Set task:
Quote every one of the records below verbatim, line for line.

Start of Task data

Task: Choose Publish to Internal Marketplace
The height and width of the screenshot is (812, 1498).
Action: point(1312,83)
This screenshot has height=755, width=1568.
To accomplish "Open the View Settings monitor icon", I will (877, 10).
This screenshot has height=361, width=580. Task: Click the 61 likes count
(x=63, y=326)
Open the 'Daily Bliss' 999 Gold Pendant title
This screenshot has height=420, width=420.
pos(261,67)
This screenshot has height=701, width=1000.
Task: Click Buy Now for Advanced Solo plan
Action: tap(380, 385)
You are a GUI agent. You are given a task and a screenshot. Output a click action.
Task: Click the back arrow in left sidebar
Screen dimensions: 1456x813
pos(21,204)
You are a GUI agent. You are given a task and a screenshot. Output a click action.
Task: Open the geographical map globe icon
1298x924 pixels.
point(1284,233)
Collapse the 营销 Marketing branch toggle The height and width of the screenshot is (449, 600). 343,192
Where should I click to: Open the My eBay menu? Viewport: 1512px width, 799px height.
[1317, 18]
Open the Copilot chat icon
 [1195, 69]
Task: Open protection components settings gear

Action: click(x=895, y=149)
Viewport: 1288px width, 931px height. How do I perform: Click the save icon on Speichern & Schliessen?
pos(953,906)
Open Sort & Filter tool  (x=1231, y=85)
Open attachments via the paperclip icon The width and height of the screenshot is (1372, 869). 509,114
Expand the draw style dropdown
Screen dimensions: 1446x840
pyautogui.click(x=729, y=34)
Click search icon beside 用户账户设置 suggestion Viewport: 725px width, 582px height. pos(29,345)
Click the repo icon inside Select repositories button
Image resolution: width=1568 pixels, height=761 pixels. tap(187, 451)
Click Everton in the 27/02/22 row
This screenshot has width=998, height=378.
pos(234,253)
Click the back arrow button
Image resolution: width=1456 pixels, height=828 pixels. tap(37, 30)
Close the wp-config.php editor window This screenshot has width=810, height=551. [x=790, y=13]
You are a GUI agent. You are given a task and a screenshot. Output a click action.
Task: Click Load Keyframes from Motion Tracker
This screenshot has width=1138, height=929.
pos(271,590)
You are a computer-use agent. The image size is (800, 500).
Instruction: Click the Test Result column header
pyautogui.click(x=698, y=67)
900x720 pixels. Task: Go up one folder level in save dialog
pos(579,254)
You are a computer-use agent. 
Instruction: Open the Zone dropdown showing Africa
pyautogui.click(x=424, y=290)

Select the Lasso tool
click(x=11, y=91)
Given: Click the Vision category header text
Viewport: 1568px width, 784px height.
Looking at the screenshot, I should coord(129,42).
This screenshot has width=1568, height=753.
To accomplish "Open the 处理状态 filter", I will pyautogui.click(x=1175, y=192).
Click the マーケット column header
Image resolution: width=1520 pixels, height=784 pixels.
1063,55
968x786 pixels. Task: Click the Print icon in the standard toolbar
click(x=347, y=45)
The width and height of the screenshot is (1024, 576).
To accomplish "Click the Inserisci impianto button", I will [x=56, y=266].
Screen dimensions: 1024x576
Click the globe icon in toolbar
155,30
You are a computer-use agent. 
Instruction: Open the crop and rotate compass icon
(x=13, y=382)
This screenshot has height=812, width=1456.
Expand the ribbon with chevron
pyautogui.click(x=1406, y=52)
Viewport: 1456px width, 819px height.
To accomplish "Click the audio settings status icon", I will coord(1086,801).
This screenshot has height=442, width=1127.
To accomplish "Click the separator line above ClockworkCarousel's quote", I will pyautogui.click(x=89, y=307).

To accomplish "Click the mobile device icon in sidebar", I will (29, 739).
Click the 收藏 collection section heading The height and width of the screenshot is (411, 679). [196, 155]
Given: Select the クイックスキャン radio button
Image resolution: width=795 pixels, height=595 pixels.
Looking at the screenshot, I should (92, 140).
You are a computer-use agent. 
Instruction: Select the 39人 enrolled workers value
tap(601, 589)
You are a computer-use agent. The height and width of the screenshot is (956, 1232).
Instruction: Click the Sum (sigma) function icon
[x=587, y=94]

End of Task data

Output of the exercise:
Task: Choose Publish to Internal Marketplace
The height and width of the screenshot is (812, 1498).
Action: point(1312,83)
This screenshot has height=755, width=1568.
To accomplish "Open the View Settings monitor icon", I will (877, 10).
This screenshot has height=361, width=580. Task: Click the 61 likes count
(x=63, y=326)
Open the 'Daily Bliss' 999 Gold Pendant title
This screenshot has height=420, width=420.
pos(261,67)
This screenshot has height=701, width=1000.
Task: Click Buy Now for Advanced Solo plan
Action: tap(380, 385)
You are a GUI agent. You are given a task and a screenshot. Output a click action.
Task: Click the back arrow in left sidebar
Screen dimensions: 1456x813
pos(21,204)
You are a GUI agent. You are given a task and a screenshot. Output a click action.
Task: Open the geographical map globe icon
1298x924 pixels.
point(1284,233)
Collapse the 营销 Marketing branch toggle The height and width of the screenshot is (449, 600). 343,192
Where should I click to: Open the My eBay menu? Viewport: 1512px width, 799px height.
[1317, 18]
Open the Copilot chat icon
 [1195, 69]
Task: Open protection components settings gear

Action: click(x=895, y=149)
Viewport: 1288px width, 931px height. How do I perform: Click the save icon on Speichern & Schliessen?
pos(953,906)
Open Sort & Filter tool  (x=1231, y=85)
Open attachments via the paperclip icon The width and height of the screenshot is (1372, 869). 509,114
Expand the draw style dropdown
Screen dimensions: 1446x840
pyautogui.click(x=729, y=34)
Click search icon beside 用户账户设置 suggestion Viewport: 725px width, 582px height. pos(29,345)
Click the repo icon inside Select repositories button
Image resolution: width=1568 pixels, height=761 pixels. tap(187, 451)
Click Everton in the 27/02/22 row
This screenshot has width=998, height=378.
pos(234,253)
Click the back arrow button
Image resolution: width=1456 pixels, height=828 pixels. tap(37, 30)
Close the wp-config.php editor window This screenshot has width=810, height=551. [x=790, y=13]
You are a GUI agent. You are given a task and a screenshot. Output a click action.
Task: Click Load Keyframes from Motion Tracker
This screenshot has width=1138, height=929.
pos(271,590)
You are a computer-use agent. The image size is (800, 500).
Instruction: Click the Test Result column header
pyautogui.click(x=698, y=67)
900x720 pixels. Task: Go up one folder level in save dialog
pos(579,254)
You are a computer-use agent. 
Instruction: Open the Zone dropdown showing Africa
pyautogui.click(x=424, y=290)

Select the Lasso tool
click(x=11, y=91)
Given: Click the Vision category header text
Viewport: 1568px width, 784px height.
Looking at the screenshot, I should coord(129,42).
This screenshot has width=1568, height=753.
To accomplish "Open the 处理状态 filter", I will pyautogui.click(x=1175, y=192).
Click the マーケット column header
Image resolution: width=1520 pixels, height=784 pixels.
1063,55
968x786 pixels. Task: Click the Print icon in the standard toolbar
click(x=347, y=45)
The width and height of the screenshot is (1024, 576).
To accomplish "Click the Inserisci impianto button", I will [x=56, y=266].
Screen dimensions: 1024x576
Click the globe icon in toolbar
155,30
You are a computer-use agent. 
Instruction: Open the crop and rotate compass icon
(x=13, y=382)
This screenshot has height=812, width=1456.
Expand the ribbon with chevron
pyautogui.click(x=1406, y=52)
Viewport: 1456px width, 819px height.
To accomplish "Click the audio settings status icon", I will coord(1086,801).
This screenshot has height=442, width=1127.
To accomplish "Click the separator line above ClockworkCarousel's quote", I will pyautogui.click(x=89, y=307).

To accomplish "Click the mobile device icon in sidebar", I will (29, 739).
Click the 收藏 collection section heading The height and width of the screenshot is (411, 679). [196, 155]
Given: Select the クイックスキャン radio button
Image resolution: width=795 pixels, height=595 pixels.
Looking at the screenshot, I should (92, 140).
You are a computer-use agent. 
Instruction: Select the 39人 enrolled workers value
tap(601, 589)
You are a computer-use agent. The height and width of the screenshot is (956, 1232).
Instruction: Click the Sum (sigma) function icon
[x=587, y=94]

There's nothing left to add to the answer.